# TASK PROMPT:
Each entry below has to be written out again exactly.

# INPUT DATA:
*** Block opens ***

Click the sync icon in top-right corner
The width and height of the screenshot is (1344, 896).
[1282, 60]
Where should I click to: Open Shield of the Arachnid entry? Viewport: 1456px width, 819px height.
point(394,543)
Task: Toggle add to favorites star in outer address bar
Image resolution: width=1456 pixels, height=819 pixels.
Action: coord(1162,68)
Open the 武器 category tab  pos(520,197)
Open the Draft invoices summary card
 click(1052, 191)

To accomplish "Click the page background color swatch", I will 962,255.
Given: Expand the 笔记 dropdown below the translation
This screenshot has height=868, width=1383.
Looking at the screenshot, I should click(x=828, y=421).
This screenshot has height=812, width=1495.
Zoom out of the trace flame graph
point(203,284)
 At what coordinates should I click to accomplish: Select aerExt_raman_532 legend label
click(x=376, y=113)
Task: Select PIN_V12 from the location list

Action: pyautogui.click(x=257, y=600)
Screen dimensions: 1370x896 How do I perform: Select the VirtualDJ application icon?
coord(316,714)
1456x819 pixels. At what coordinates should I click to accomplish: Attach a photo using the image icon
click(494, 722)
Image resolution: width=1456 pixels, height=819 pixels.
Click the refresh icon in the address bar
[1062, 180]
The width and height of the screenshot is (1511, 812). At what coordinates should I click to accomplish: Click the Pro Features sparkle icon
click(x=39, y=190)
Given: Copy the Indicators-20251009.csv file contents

*** Block closes ***

# RESPONSE TO THE TASK:
Click the sync icon in top-right corner
The width and height of the screenshot is (1344, 896).
[1282, 60]
Where should I click to: Open Shield of the Arachnid entry? Viewport: 1456px width, 819px height.
point(394,543)
Task: Toggle add to favorites star in outer address bar
Image resolution: width=1456 pixels, height=819 pixels.
Action: coord(1162,68)
Open the 武器 category tab  pos(520,197)
Open the Draft invoices summary card
 click(1052, 191)

To accomplish "Click the page background color swatch", I will 962,255.
Given: Expand the 笔记 dropdown below the translation
This screenshot has height=868, width=1383.
Looking at the screenshot, I should click(x=828, y=421).
This screenshot has height=812, width=1495.
Zoom out of the trace flame graph
point(203,284)
 At what coordinates should I click to accomplish: Select aerExt_raman_532 legend label
click(x=376, y=113)
Task: Select PIN_V12 from the location list

Action: pyautogui.click(x=257, y=600)
Screen dimensions: 1370x896 How do I perform: Select the VirtualDJ application icon?
coord(316,714)
1456x819 pixels. At what coordinates should I click to accomplish: Attach a photo using the image icon
click(494, 722)
Image resolution: width=1456 pixels, height=819 pixels.
Click the refresh icon in the address bar
[1062, 180]
The width and height of the screenshot is (1511, 812). At what coordinates should I click to accomplish: Click the Pro Features sparkle icon
click(x=39, y=190)
Given: Copy the Indicators-20251009.csv file contents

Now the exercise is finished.